**What the task asks**
Wherever a line of the data contains "next", copy that line.
START Record extracts
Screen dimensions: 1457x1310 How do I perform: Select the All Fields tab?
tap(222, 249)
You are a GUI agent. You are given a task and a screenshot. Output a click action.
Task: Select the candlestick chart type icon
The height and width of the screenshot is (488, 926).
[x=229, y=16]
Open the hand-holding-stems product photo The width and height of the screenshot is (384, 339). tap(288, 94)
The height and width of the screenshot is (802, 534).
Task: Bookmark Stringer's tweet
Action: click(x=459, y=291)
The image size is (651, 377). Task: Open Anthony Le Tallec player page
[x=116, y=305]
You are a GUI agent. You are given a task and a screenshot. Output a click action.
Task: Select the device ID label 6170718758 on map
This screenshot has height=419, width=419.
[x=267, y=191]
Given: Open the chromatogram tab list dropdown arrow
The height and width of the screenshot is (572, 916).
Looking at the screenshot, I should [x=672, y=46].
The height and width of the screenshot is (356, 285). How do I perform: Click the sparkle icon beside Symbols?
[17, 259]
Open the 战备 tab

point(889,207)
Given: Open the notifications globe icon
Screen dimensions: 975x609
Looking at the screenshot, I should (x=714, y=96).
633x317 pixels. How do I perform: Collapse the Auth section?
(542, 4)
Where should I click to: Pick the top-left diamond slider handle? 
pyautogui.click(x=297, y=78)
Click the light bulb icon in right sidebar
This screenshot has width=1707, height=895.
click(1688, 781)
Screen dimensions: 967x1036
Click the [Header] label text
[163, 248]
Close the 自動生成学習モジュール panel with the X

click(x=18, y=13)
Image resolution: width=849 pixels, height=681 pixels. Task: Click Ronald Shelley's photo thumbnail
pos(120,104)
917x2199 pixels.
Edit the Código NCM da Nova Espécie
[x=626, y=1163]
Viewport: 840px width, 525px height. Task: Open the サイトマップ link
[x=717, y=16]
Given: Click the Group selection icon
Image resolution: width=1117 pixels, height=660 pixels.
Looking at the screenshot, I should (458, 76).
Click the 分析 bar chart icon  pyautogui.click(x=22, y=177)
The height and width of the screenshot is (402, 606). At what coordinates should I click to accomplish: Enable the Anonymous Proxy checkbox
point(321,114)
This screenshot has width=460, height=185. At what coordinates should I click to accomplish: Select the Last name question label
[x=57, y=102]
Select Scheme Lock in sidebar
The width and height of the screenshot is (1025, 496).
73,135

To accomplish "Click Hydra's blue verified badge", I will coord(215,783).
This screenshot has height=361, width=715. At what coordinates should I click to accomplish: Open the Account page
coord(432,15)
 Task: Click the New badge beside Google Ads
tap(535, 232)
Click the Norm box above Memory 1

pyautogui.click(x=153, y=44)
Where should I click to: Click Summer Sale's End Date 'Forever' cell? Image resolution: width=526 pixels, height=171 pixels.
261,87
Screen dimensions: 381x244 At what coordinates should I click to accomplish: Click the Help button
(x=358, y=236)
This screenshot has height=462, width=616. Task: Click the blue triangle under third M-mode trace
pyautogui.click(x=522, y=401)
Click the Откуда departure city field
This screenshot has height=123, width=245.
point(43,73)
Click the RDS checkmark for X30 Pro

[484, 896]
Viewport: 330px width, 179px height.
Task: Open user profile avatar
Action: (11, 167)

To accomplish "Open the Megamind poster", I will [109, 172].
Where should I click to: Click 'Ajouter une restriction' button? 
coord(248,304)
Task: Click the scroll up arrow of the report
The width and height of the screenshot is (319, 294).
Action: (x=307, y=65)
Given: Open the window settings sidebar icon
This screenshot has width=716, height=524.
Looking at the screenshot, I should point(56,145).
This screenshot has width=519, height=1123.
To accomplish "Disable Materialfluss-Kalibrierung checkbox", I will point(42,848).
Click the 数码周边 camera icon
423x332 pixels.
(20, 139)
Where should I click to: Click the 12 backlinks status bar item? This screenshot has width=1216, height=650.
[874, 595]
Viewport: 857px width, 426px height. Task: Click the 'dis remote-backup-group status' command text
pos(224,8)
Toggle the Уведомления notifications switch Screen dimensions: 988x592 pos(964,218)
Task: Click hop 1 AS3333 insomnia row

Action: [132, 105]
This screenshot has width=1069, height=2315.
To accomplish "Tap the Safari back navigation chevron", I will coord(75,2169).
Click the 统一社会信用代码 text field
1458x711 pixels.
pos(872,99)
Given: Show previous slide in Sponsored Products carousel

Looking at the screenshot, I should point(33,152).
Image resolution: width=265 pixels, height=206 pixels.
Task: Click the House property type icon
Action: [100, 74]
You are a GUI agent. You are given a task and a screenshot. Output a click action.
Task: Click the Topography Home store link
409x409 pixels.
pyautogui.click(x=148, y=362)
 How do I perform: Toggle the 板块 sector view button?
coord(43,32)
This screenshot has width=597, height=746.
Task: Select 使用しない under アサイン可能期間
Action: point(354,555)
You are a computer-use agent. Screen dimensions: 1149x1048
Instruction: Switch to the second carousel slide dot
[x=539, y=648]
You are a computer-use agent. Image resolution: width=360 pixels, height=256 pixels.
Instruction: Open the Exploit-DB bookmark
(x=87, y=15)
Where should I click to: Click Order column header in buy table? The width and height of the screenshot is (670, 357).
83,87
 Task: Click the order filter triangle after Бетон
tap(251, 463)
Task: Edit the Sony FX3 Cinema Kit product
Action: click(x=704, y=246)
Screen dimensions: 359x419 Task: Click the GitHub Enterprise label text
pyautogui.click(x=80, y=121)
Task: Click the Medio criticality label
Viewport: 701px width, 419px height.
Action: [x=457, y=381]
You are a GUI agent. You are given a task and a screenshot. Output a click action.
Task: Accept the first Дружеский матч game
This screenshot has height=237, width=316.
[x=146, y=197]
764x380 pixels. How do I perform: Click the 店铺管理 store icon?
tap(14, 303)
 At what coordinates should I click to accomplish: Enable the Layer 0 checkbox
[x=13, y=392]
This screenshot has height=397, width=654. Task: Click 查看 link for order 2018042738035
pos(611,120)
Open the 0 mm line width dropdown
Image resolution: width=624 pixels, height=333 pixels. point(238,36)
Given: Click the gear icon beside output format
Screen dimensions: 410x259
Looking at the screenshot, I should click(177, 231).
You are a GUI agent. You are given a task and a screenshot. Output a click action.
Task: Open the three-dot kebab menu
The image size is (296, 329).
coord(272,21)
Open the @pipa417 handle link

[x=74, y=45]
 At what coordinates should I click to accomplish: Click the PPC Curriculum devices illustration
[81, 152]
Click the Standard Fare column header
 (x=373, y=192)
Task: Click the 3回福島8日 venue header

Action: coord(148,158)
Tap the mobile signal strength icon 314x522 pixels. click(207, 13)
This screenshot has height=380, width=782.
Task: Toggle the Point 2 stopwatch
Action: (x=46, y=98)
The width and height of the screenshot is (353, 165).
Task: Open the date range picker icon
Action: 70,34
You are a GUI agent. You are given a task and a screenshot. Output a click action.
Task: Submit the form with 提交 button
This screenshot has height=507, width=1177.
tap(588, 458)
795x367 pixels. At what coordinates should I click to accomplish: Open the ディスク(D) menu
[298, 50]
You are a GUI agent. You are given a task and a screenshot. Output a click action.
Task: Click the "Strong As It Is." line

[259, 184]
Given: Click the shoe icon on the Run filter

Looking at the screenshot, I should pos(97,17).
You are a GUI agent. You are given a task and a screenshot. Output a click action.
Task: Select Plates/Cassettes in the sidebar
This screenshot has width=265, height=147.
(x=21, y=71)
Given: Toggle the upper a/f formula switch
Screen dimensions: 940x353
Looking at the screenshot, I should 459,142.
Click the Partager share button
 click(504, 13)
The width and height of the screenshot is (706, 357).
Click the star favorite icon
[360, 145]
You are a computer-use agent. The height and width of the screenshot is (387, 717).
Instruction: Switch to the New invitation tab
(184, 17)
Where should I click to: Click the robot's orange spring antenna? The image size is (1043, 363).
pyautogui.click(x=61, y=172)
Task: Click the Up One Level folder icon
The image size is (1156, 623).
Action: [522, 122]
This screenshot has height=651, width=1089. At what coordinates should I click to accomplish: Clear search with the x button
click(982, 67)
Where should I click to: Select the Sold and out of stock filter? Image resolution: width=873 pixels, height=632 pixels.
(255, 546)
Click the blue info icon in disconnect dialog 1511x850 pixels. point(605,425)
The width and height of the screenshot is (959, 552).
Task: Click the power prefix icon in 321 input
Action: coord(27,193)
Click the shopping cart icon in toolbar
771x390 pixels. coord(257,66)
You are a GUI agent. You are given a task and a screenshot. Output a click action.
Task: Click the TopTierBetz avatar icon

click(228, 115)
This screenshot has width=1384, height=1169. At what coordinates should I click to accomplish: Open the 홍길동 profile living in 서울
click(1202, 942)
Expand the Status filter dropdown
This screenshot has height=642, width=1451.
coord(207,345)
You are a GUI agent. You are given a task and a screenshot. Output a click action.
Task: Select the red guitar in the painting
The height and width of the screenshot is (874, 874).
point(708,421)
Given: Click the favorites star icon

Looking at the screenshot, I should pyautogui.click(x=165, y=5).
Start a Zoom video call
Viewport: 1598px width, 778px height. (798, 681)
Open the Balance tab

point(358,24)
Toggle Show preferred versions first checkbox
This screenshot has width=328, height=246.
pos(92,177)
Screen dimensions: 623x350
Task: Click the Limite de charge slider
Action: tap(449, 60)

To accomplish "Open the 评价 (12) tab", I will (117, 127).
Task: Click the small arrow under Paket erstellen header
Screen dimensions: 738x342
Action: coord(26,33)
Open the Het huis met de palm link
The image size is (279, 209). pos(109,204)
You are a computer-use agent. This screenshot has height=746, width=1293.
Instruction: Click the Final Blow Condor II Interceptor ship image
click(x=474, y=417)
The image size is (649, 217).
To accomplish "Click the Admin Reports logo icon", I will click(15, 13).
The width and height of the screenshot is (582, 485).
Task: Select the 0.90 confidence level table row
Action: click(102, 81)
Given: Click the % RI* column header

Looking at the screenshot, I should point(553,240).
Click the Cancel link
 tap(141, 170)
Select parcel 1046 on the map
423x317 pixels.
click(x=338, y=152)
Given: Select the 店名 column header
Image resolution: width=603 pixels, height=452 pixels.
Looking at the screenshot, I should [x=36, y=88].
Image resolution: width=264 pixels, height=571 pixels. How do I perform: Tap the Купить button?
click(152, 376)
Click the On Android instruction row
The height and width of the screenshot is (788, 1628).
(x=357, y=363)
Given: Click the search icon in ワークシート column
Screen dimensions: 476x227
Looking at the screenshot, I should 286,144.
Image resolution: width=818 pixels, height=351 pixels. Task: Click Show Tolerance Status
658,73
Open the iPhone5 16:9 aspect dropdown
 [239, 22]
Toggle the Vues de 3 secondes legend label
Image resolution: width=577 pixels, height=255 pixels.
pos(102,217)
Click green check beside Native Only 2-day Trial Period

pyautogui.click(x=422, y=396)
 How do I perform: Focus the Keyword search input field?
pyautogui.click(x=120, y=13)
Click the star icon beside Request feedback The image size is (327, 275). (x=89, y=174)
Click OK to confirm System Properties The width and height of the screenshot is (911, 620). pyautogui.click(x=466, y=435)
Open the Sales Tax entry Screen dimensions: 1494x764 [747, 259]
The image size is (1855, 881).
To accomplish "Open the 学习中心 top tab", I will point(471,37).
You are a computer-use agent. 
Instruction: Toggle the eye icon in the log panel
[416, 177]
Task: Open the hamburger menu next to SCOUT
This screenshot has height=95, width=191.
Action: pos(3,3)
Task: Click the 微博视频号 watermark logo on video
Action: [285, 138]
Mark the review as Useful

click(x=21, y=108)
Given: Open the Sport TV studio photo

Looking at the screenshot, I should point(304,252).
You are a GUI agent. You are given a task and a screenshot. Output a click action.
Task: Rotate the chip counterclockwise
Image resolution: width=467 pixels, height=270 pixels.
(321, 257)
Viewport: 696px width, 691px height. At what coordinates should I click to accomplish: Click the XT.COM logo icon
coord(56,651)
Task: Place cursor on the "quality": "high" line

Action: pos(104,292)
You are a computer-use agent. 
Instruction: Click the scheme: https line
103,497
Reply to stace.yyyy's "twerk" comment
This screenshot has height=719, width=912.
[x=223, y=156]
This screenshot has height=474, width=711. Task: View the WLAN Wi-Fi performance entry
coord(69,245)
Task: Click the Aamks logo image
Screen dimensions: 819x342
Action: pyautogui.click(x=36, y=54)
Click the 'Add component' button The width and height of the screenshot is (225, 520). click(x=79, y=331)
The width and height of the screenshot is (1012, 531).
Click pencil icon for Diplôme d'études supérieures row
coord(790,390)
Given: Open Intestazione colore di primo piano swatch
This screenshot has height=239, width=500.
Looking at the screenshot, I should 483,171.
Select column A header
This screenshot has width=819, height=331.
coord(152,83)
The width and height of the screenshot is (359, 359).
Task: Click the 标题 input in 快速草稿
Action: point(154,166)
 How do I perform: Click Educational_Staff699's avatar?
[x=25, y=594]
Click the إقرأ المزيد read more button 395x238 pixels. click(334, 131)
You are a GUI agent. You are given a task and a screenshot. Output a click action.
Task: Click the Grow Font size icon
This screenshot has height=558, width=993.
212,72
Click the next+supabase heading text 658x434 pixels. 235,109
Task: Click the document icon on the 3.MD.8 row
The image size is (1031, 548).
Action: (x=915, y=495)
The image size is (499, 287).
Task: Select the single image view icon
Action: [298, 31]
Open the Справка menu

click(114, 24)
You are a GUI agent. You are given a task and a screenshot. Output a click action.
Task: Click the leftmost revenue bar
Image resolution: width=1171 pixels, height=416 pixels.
END Record extracts
**Exercise output**
Task: Open the hamburger menu next to SCOUT
Click the next+supabase heading text 658x434 pixels. 235,109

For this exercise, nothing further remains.